● **TAREFAS**:
- a) Diga se cada afirmação a seguir concorda com o texto, respondendo sim ou não e citando literalmente as palavras do texto que decidem a questão. (i) O cardeal ouvido afirma que os opositores de Francisco são hoje maioria nos cargos de comando. (ii) O cardeal Pietro Parolin recebeu um papel mais contido do que os secretários de Estado anteriores. (iii) Timothy Broglio é apresentado como presidente da Conferência dos Bispos dos Estados Unidos.
- b) Extraia do texto, sem nenhuma alteração, o trecho que começa com as palavras que contêm "Na época, a" e termina com "em ascensão (Piacenza).".

● **TRECHO DO TEXTO**:
=-=-=
09 Janeiro 2023
“O plano secreto deve ser articulado em vários eixos e fases, mas cultiva um único objetivo: estressar o pontificado para chegar à renúncia de Francisco, contando com um progressivo enfraquecimento do Santo Padre e com escolhas doutrinais que criem bolsões de descontentamento a serem enfatizados e reunidos.”
A reportagem é de Gianluigi Nuzzi, publicada em La Stampa, 08-01-2023. A tradução é de Moisés Sbardelotto.
Quem fala é um experiente cardeal italiano, refinado conhecedor da Cúria Romana desde os tempos de Wojtyla: “Os opositores de Francisco sabem estão conscientes de que hoje representam uma minoria, pelo menos nos cargos de comando. Precisam de tempo tanto para chegar a consensos quanto para enfraquecer Bergoglio. Por isso, eles se movem em vários níveis: alguns, na sombra, tramam para obstaculizar os movimentos do papa, rachando, por exemplo, as potenciais candidaturas fortes para a cúpula da Congregação para a Doutrina da Fé ou da Conferência Episcopal Italiana; outros criam publicamente tensão e confusão sobre direcionamentos teológicos, como Dom Georg Gänswein, o secretário de Ratzinger que, consciente ou inconscientemente, em livros e entrevistas, valorizou as distâncias e as rixas entre os dois papas, indo de encontro ao jesuíta argentino”.
Em suma, os da “outra Igreja”, como alguns sussurram nos Sagrados Palácios, sabem muito bem que estamos a anos-luz de 2011-2012, quando Bento XVI decidiu desistir e que aquela situação, aquele húmus não pode ser replicado.
Na época, a Cúria Romana era italiano-cêntrica, com uma sólida aliança entre a Secretaria de Estado e o episcopado estadunidense, liderada pelos famosos três B’s (Bertone, Becciu e Balestrero), em substancial equilíbrio com a velha guarda de área diplomática (Sodano) e estrelas em ascensão (Piacenza).
Bento XVI estava ciente de que o papa entrante acabaria com aquele bloco de poder, que havia se coagulado desde os tempos de Paulo VI, como ocorreu depois em uma luta cotidiana até agora pouco contada. E, de fato, hoje encontramos homens desejados por Bergoglio com uma fragmentação do poder, começando pelo papel mais contido confiado ao cardeal Pietro Parolin, em comparação com os secretários de Estado anteriores. É inegável que este último tem uma influência mais reduzida sobre o papa reinante do que a exercida pelo Bertone – pelo menos até meados de 2012 – sobre Ratzinger.
Essa situação fortalece Bergoglio, que quase já concluiu as mudanças e impõe cautela entre as fileiras de seus críticos. É nessa direção que devem ser interpretadas as palavras do arcebispo Timothy Broglio, o conservador presidente da Conferência dos Bispos dos Estados Unidos e que certamente faz parte daqueles que são céticos em relação a este pontificado.
=-=-=
● **DADOS DISPONÍVEIS**:

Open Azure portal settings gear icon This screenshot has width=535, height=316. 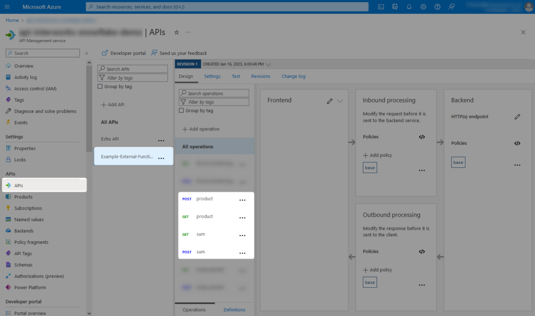click(423, 7)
=-=-=
● **SOLUÇÕES A SEGUIR**:
- a)
(i) Não: "hoje representam uma minoria, pelo menos nos cargos de comando".
(ii) Sim: "o papel mais contido confiado ao cardeal Pietro Parolin, em comparação com os secretários de Estado anteriores".
(iii) Sim: "o conservador presidente da Conferência dos Bispos dos Estados Unidos".

- b)
Na época, a Cúria Romana era italiano-cêntrica, com uma sólida aliança entre a Secretaria de Estado e o episcopado estadunidense, liderada pelos famosos três B’s (Bertone, Becciu e Balestrero), em substancial equilíbrio com a velha guarda de área diplomática (Sodano) e estrelas em ascensão (Piacenza).